Beijing has vowed to establish three large-scale tree belts
during the 10th Five-Year Plan (2001-05) to protect and improve
the capital's ecosystem.
The city's forest
coverage will reach 50 percent in 2005 from 43 percent in
2000, according to Director of the Beijing Forestry Bureau,
Song Xiyou.
With an annual
investment of 600 million yuan (US$72.3 million) from the
municipal government, the project will develop three different
green belts to protect the nation's capital.
In the hilly areas
in the western, northern and eastern counties of Beijing,
a tree belt will expand the counties' forest coverage to 70
percent. This will be the first green belt.
Trees will also
be planted along the banks of five major rivers, eight major
highways and two major rail lines in Beijing, with a combined
length of 1,000 kilometers.
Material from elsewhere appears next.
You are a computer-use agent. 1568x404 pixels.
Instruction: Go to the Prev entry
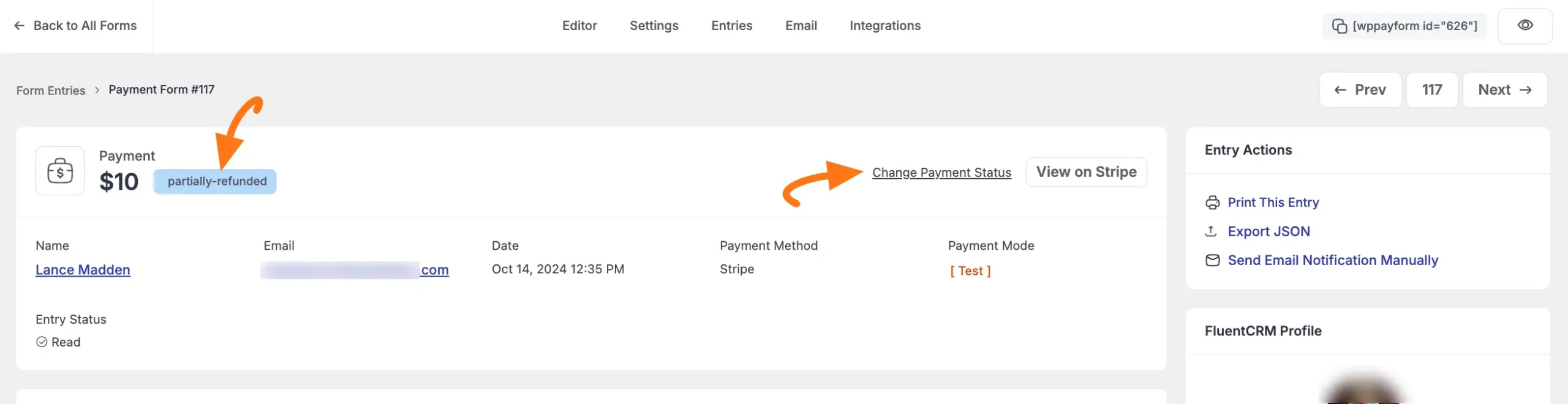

Completion of this second green
belt in Beijing's more central flat areas is expected to increase
their forest coverage by 3.5 percentage points.
Within the sandy
wasteland areas of the municipality's major rivers, 57,000
hectares of trees will be planted to help solve the problem
of sandstorms in the capital, according to Zhang Yunchang,
an official with the Beijing Forestry Bureau.
The second green
belt will add 23,300 hectares of woodlands along a 200-metre
stretch on both sides of city roads.
Green belts along
five highways, including the Beijing-Shijiazhuang expressway,
will be completed this year with a total area of 7,000 hectares.
The municipal government
will give a 15,000 yuan (US$1,812) subsidy per hectare of
trees to investor in the "green road" project.
The third green
belt will be built between Beijing's third and fourth ring
roads, and it will cover some 240 square kilometers.
In 2000, 2,670
hectares of trees, shrubs and flowers were planted inside
the Fourth Ring Road, exceeding the total for the previous
10 years.
Eight "green
zones," including fruit gardens and forest parks with
a total area of 1,450 hectares, came into being last year.
Beijing has been
working hard in recent years to improve the local environment.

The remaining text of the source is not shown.